Corruption diverts perhaps 30 percent from billions of dollars spent annually for international development loans. Importantly, this illegitimate cash flow becomes the primary reason why funds are requested. Desire to maintain this flow alters project planning, design and implementation. Bureaucratic and personal work characteristics become imbedded in, and reinforce, these corrupt systems.”

Richard G. Dudley

The Rotten Mango: The Effect of Corruption on International Development Projects

 

New Financial  System for Stricter  Accountability

LAGA developed many financial tools as a solution  to corrupt practices in the NGO business – mismanagement, double funding for the same project, inflating costs, diverting public funds towards personal interest, recieving money for activities that never take place, and other common practices.

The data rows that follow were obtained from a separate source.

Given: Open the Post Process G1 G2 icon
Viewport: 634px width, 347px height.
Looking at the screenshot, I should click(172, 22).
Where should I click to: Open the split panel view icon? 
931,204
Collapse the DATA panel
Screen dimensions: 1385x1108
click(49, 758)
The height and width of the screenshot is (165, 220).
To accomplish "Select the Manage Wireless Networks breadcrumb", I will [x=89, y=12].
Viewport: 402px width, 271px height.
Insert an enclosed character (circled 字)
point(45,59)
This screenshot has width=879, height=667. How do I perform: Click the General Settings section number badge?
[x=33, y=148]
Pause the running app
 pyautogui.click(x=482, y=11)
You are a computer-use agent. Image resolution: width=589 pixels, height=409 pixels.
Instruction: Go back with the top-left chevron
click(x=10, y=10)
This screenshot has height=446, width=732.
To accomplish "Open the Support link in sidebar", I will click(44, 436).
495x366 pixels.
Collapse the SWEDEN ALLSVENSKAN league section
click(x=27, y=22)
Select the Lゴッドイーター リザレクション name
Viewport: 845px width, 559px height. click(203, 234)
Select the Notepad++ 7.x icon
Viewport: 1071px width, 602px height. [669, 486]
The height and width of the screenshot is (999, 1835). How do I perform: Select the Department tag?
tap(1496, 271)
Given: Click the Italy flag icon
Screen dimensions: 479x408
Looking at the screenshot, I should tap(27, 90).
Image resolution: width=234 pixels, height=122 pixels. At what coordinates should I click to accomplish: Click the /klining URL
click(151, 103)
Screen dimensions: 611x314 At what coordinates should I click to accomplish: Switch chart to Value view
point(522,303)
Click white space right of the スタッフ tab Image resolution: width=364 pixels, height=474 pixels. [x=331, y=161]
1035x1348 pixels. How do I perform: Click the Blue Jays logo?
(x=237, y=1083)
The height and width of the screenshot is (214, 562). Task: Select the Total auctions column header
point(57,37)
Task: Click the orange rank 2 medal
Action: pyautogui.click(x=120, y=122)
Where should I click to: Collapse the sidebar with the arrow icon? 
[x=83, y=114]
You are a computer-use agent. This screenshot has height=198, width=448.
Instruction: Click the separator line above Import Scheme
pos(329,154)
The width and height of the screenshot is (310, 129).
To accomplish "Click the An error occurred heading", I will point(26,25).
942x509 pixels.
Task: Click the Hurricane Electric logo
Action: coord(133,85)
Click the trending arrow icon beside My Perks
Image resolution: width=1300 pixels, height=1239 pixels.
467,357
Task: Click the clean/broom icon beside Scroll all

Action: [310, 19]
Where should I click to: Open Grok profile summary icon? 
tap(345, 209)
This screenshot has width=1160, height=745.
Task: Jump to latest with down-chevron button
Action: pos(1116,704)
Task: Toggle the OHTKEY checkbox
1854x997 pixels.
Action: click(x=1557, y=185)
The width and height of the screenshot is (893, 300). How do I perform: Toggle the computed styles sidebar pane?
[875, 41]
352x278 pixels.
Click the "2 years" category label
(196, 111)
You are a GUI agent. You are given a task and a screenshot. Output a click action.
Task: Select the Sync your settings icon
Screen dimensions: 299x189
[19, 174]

LAGA does not use donor's money directly. It uses the cash flow and many times loans to operate. Only later on, donors money is "requested" through a complicated (though highly accountable) system of expenditure broken down to single budget lines. Our financial records do not include vague budget lines as ‘workshop’ or ‘fees’ but describe the exact activity  and its justification, in an activity and results oriented format. This sytem educates for personal accountability, in a place where NGOs are widely precieved by the public as The "goldmines" for corrupt gains.

 

Transparency

 LAGA regards any confidentiality concerning public fund as immoral. Therefore all of LAGA’s Grant proposals, budgets and detailed financial reports are open  for public review.

 

Donors

LAGA rigorously maintains its independence. Several times in the past LAGA chose to reject donors funding when it felt the donor tried to influence its policy, violated principles of transparency or tried to take an unethical commission under the word "overhead". LAGA demands full public financial disclosure from its donors as a condition for receiving a grant.

 

NGO-Industry Policy

LAGA’s regulations forbid receiving funds from any industry connected to the actual problem it is set to solve. For that matter, it does not create any “collaboration” or “partnership” or any other hidden endorsement with this industry. This regulation exists to avoid conflict of interest, which is identified as a major problem in NGO-industry collaboration.